A total of 8 studies encompassing 3430 participants, including 2603 treated with DAAs and 1999 in the non-DAA group, were included in the systematic review. Upon analysis, the DAA group exhibited a greater overall survival rate than the control group (P < .001). Further analysis revealed patients with decompensated HCV cirrhosis who received DAA treatment had a 28% lower risk of HCC than the control patients (hazard ratio [HR], 0.72; 95% Confidence interval [CI], 0.52-1.00; P = .05).

Identifying MASLD Risk Factors

Micronutrient Intake Associated with Risk of MAFLD

This cross-sectional study leverages dietary recall interview data from the 2017-2020 National Health and Nutrition Examination Survey (NHANES) to provide an overview of the association between micronutrient intake and risk of metabolic dysfunction-associated fatty liver disease (MAFLD), with findings suggesting high copper intake and moderate iron intake may be associated with a decreased risk of MAFLD regardless of gender or the presence of diabetes or hypertension.

Having copper intake in the third and fourth quartiles (Odds ratio [OR], 0.67; 95% CI, 0.49-0.91 and OR, 0.58; 95% CI, 0.43-0.78, respectively) and iron intake in the second and third quartiles (OR, 0.63; 95% CI, 0.44-0.91 and OR, 0.59; 95% CI, 0.40-0.85, respectively) were found to be associated with decreased odds of MAFLD compared to participants in the first quartile.

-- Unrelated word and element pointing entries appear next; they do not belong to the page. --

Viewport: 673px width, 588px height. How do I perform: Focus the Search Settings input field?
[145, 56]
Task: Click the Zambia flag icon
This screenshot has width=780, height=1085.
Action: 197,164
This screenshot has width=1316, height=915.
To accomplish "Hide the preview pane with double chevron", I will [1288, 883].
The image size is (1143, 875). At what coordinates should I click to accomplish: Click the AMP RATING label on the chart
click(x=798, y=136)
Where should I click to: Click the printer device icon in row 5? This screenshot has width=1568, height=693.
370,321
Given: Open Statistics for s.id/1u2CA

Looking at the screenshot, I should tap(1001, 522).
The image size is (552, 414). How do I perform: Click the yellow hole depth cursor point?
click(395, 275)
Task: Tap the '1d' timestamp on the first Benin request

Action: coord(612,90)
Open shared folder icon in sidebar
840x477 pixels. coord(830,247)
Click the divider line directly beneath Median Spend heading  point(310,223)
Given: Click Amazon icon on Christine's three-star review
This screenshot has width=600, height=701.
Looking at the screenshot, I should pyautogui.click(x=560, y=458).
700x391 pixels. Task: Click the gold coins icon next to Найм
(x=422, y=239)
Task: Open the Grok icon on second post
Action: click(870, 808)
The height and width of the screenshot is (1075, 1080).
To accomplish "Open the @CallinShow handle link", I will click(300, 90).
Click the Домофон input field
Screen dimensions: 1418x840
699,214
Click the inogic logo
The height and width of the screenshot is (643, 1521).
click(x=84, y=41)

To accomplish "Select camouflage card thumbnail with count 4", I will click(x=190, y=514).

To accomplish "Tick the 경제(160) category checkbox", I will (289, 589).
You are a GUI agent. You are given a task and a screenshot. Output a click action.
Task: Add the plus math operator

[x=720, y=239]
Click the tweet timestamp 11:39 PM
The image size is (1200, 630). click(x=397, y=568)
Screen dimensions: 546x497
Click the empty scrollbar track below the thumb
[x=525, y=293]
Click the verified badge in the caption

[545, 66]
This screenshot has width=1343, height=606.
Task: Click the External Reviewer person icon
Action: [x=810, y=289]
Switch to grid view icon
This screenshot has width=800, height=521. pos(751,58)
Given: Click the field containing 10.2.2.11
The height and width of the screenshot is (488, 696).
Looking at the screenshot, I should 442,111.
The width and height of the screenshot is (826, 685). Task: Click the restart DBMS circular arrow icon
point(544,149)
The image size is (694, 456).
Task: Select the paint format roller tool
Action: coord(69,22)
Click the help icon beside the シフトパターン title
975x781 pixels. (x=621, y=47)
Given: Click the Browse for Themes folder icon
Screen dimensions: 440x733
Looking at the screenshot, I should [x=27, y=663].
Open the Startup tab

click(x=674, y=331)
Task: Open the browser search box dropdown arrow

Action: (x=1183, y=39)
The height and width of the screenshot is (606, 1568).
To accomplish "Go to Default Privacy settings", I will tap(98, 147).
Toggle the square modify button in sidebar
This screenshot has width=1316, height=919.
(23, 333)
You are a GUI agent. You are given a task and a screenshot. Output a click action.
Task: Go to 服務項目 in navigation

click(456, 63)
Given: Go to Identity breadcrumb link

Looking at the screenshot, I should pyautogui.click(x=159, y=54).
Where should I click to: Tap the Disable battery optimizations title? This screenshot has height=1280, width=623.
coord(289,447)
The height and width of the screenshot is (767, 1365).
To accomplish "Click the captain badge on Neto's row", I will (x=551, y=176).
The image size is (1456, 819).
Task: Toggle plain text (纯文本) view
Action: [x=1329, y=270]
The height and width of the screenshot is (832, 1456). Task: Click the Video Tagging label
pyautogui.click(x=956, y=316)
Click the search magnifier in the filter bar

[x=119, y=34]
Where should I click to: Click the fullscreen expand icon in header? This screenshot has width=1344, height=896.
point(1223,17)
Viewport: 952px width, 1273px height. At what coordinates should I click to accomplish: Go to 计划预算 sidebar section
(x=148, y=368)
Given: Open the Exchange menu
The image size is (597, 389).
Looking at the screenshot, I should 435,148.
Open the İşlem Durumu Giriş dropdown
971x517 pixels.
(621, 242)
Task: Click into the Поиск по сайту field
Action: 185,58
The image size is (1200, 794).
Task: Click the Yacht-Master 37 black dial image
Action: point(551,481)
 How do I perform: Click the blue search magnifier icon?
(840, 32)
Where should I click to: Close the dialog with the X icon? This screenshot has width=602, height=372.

Environmental Exposure to Toxic Metals May Increase Risk of MASLD, Study Finds

Another cross-sectional study, again using data from NHANES, found that exposure to toxic metals may be associated with an increased risk of metabolic dysfunction-associated steatotic liver disease (MASLD).

Results showed participants in the third quartile (OR, 1.20; 95% CI, 0.99-1.45; P = .068) and fourth quartile (OR, 1.24; 95% CI, 1.02-1.50; P = .031) for blood selenium levels faced a greater risk of MASLD compared to those in the first quartile, suggesting greater blood selenium levels were associated with an increased likelihood of MASLD. Blood lead exposure was also positively correlated with MASLD risk in the second quartile group (OR, 1.21; 95% CI, 1.00-1.46; P = .049).